WHAT YOU SHOULD DO: Please give the number of lines in the records below where the word "screenshot" occurs, and nothing else.

___ RECORDS SHOWN

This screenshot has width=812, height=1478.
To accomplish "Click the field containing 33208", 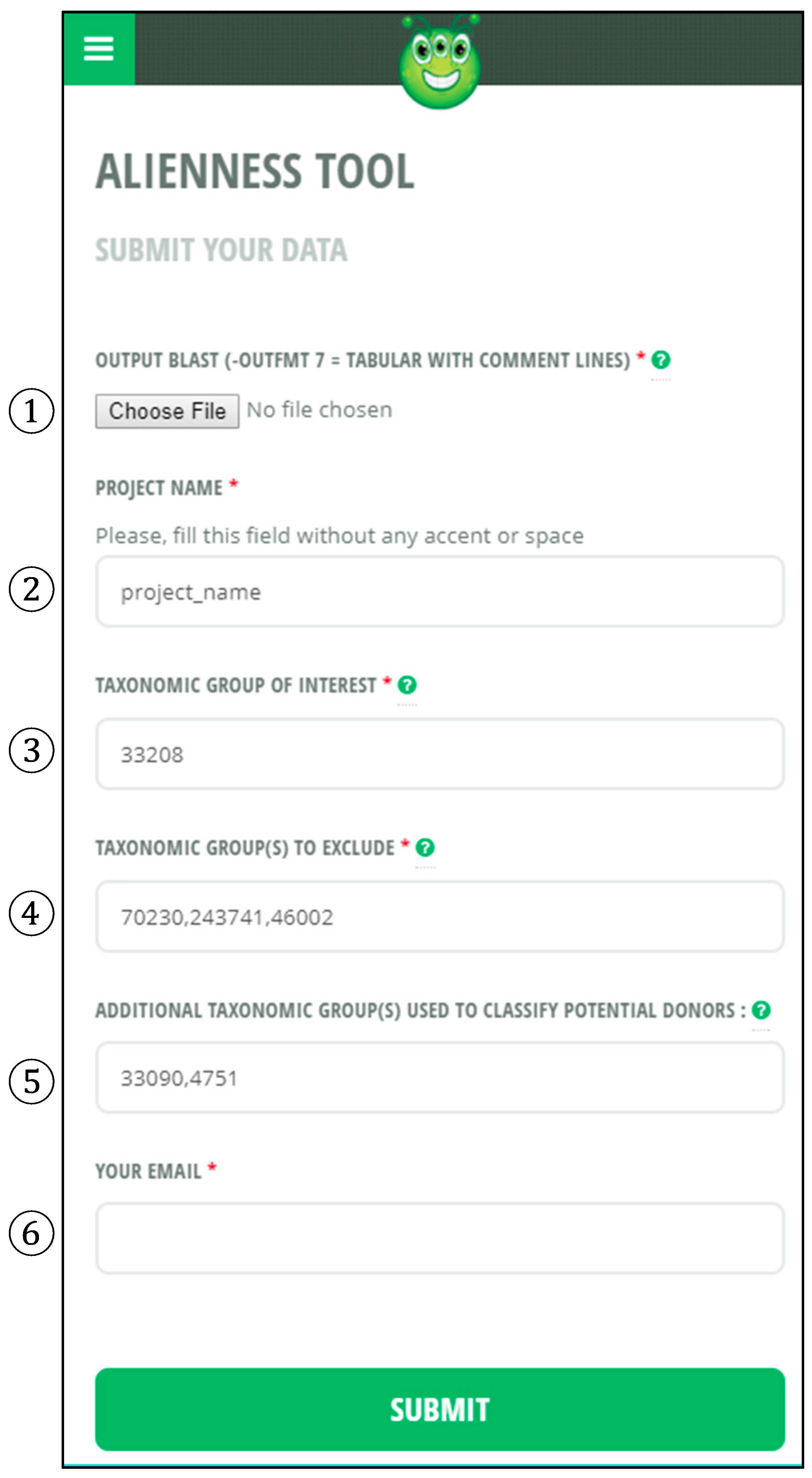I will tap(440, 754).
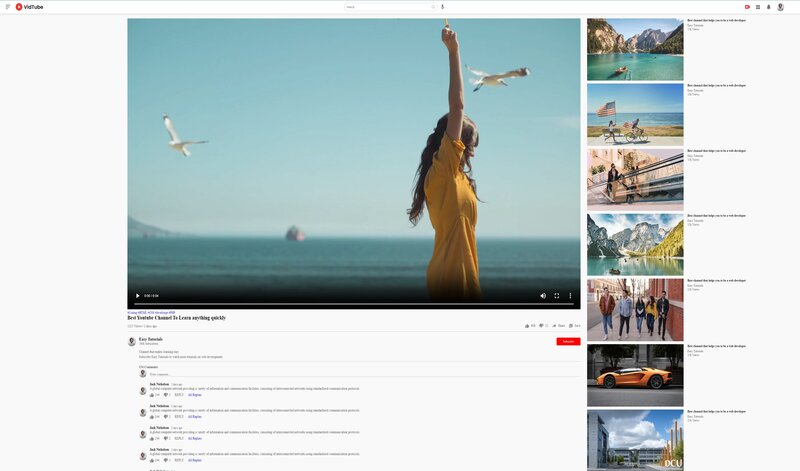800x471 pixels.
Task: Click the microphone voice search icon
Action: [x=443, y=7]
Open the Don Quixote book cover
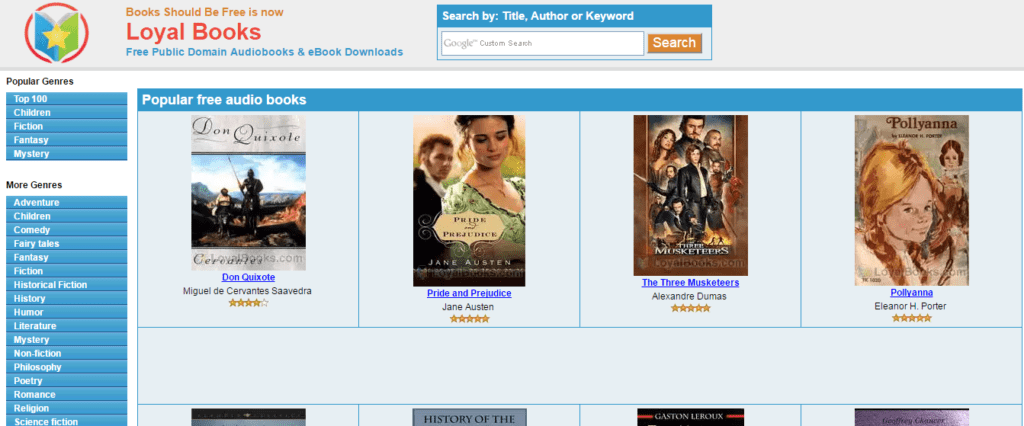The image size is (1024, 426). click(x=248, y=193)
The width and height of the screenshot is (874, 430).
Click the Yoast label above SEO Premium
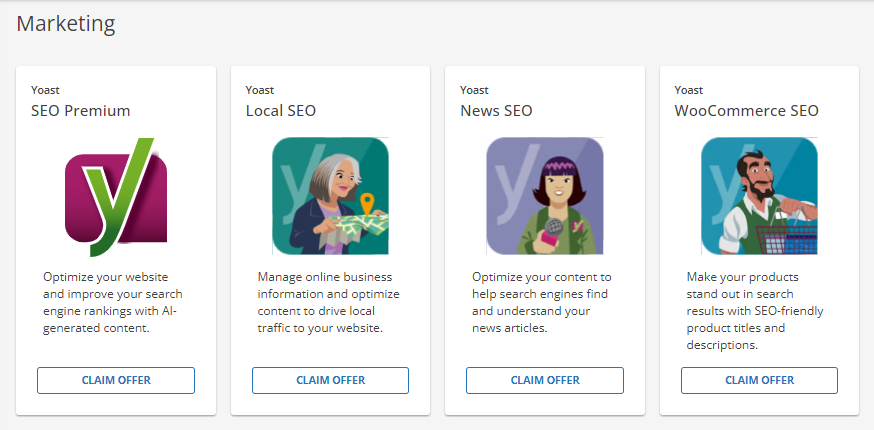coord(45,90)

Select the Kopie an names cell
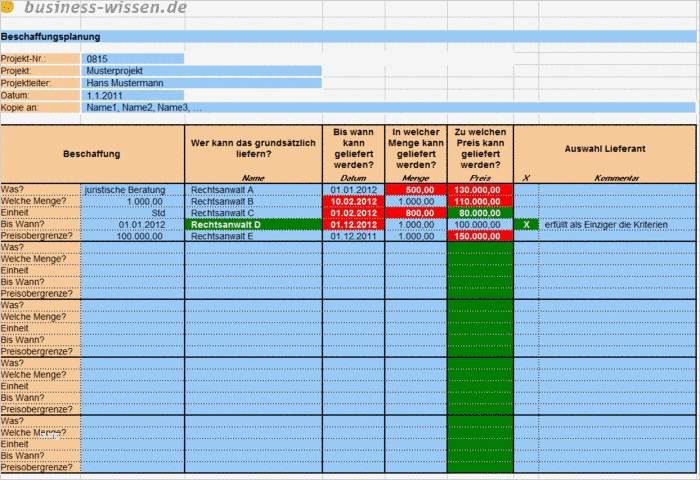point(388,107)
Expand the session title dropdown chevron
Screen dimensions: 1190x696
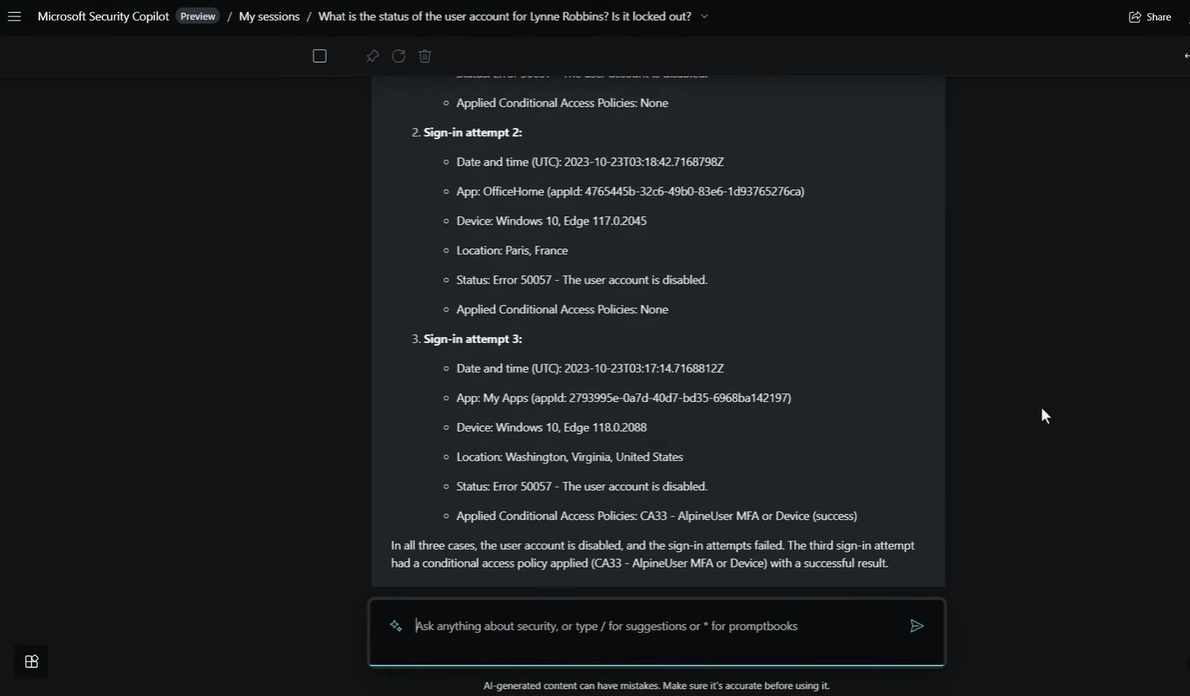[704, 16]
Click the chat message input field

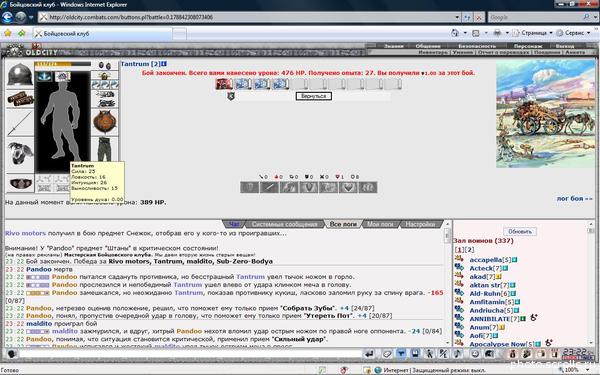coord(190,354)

______
___ RECORDS SHOWN

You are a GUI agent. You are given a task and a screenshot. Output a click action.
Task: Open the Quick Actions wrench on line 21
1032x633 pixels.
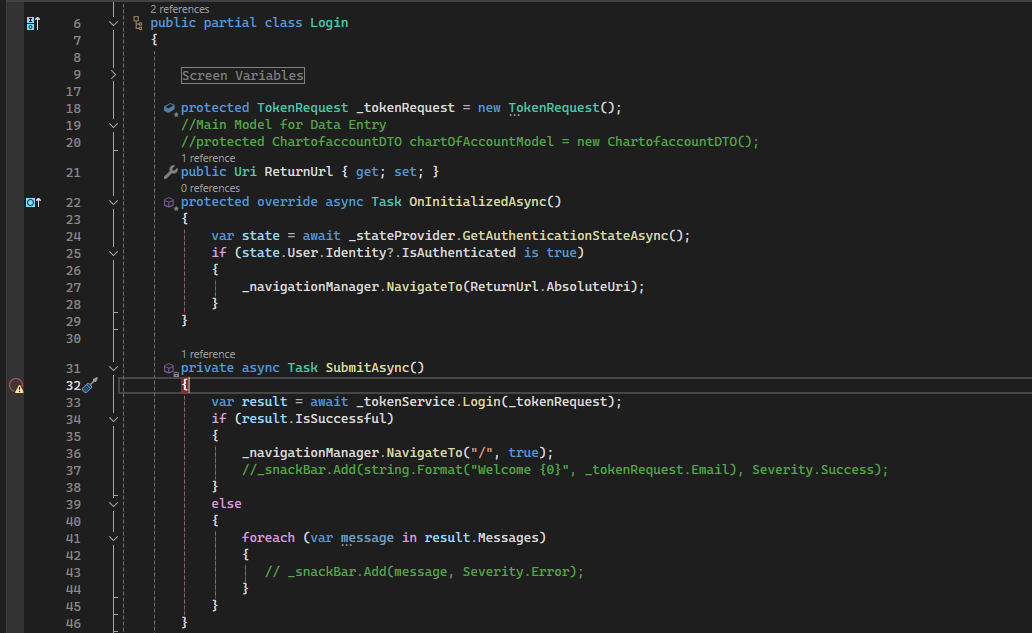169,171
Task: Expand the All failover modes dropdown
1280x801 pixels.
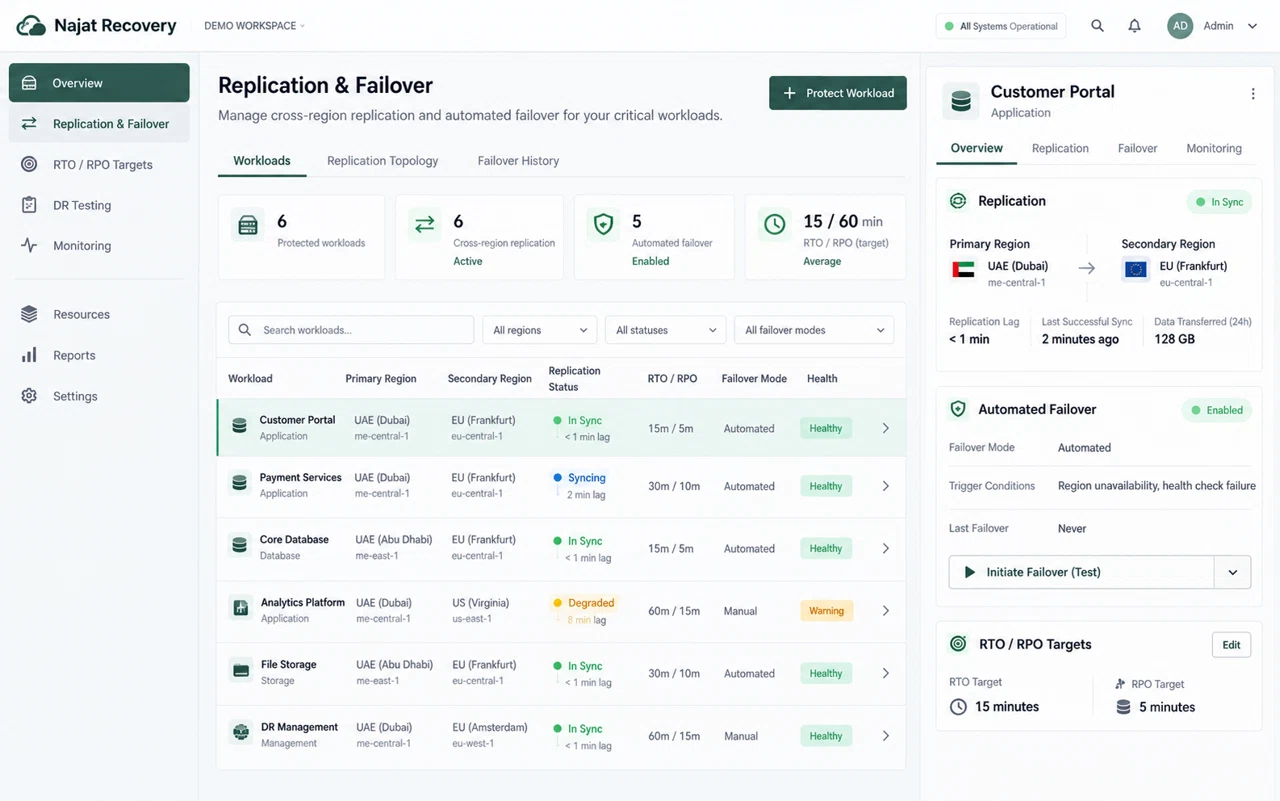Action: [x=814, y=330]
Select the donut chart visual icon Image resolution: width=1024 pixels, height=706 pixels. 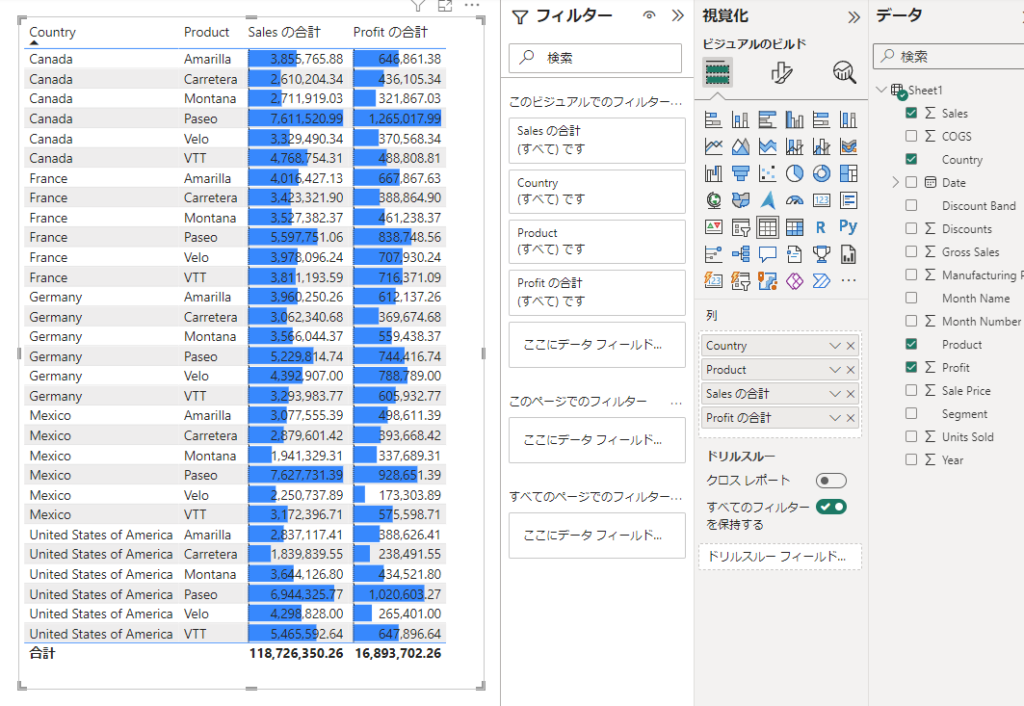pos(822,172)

______

EXERCISE OUTPUT: 3